Many are moving toward materials, principles and standards of pharmaceutical or laboratory hygiene or extending “clean room” conditions as broadly as is practical in the plant environment.
Share your knowledge and experience with quality, food safety and hygienic principles – those that you apply in the lab – with plant personnel to help extend that shield of safety over your entire plant.
One such product from Degussa Building Products is marketed under the name “Degadur” in the U.S. It was developed in Europe, where it is still sold as “Silikal.” Degussa purchased Silikal in 1998. The unit operates today as SRS Flooring.
“It’s a material that will expand and contract with the concrete,” says Gunst, noting its use in meat plants, bakeries, fish processing plants, dairies and beverage plants in Europe. “You see fish processing plants in Europe that have had the flooring for 20 years. Next to a floor that’s one or two years old, you couldn’t tell the difference. It’s one of those products that, for some reason, has been slow to come to the states.”
Creating a clean room
The same food safety logic that applies to flooring can be applied to nearly all materials used in the creation of a processing facility. Food and sanitation materials may cause corrosion in surfaces all over a plant – walls, ceilings, work surfaces, pieces of machinery – and this corrosion creates homes for microbes, weakens materials and makes cleaning difficult.
As a result, the concept of creating a “clean room-like” environment is getting a lot of attention across the food sector, notes Mike Steur, director of marketing at Hixson Architects/Engineers, Cincinnati. “Processors are seeking materials that match up to the environment.”
Hixson suggests to clients that they study standards for food contact surfaces for material selection within their plant. The 3-A Sanitary Standards and Accepted Practices provide good guidelines. They recommend, for example, 150-grit stainless steel for food contact surfaces due to its easy-to-clean and corrosion-resistant characteristics.
“Materials in food processing spaces should be corrosion-resistant, nonabsorbent, inert, easily cleanable and non-toxic,” says Scott McGlamery, Hixson engineer. He refers to specific guidelines compiled by his firm for materials used in the presence of different foods, chemicals and processes employed in the food plant environment. For example, PVC resists a wide range of chemicals extremely well, but it is a lot less durable than other materials and may not stand up as well to the heat encountered in the process.
Products addressing corrosion challenges are getting more play in plant upgrades.
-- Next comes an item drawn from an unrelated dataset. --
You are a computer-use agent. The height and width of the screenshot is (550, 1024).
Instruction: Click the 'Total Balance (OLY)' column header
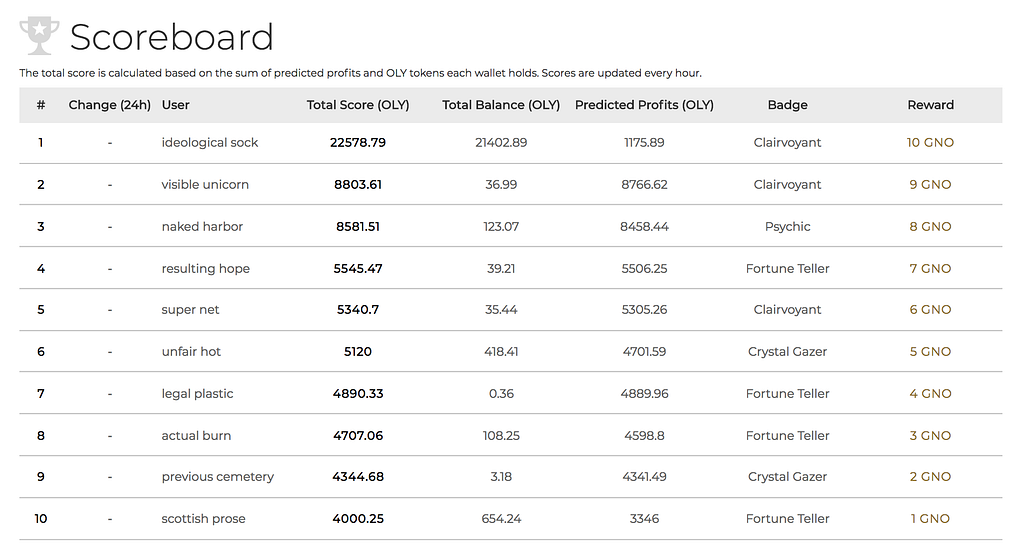pos(501,105)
Rust-Oleum offers its Sierra Performance Coatings, a line of steel coating materials. “It is 100 percent safe and has zero voluble organic compounds and no hazardous air pollutants,” says Cross. “We also have an epoxy that goes straight over rusted metal. You don’t have to sand or prep the surface.”
Other small renovation touches can make for a more pleasant and productive plant environment.
“We go into older plants with a lot of ceiling penetration, disconnect the piping and put in a new ceiling layer, often an insulated metal panel ceiling,” says Shambaugh’s Opperman. “With the new piping coming through, you have a nice, white, better-illuminated plant. It makes the plant clean, with no history of holes.”
He also touts the benefits of insulated metal panels, which hold up well in wet areas. “These are 20- to 30-year products. You can get them in stainless steel and with chemical-resistant coatings.”
For energy efficiency and better illumination, he recommends high-efficiency fluorescent lamps. “You get more lighting out of a smaller unit.”